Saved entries
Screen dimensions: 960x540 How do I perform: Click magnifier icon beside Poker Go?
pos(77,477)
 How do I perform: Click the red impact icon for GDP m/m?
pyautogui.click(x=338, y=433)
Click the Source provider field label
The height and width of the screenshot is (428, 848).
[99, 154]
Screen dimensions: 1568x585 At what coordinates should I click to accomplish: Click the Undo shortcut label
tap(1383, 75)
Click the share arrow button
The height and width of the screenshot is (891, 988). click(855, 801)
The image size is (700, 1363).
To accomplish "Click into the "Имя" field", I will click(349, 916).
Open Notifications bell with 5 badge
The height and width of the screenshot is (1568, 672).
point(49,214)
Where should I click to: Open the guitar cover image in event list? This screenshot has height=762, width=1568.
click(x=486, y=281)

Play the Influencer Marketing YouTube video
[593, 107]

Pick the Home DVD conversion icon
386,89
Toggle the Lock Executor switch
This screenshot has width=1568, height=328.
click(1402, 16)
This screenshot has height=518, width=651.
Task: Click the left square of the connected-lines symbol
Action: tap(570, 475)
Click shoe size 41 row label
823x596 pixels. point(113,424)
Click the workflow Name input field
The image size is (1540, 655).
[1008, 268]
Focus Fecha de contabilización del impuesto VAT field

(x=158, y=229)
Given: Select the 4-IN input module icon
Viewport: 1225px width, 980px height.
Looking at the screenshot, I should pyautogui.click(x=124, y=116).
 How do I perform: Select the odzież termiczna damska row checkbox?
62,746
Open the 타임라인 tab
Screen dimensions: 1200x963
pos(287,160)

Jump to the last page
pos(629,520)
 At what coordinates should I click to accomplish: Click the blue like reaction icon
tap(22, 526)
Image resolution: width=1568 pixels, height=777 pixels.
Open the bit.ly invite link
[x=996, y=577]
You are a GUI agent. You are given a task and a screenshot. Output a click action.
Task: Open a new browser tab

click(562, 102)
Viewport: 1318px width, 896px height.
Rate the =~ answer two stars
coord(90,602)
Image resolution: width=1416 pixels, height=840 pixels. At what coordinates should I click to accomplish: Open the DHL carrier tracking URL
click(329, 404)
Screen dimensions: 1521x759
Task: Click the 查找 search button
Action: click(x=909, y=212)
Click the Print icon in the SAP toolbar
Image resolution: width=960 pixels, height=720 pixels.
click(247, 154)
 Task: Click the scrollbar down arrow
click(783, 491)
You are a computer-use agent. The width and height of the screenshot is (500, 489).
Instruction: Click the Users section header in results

Problem to solve
Looking at the records above, report how many lines contain the word "agent". Answer with the number only.

Written solution
2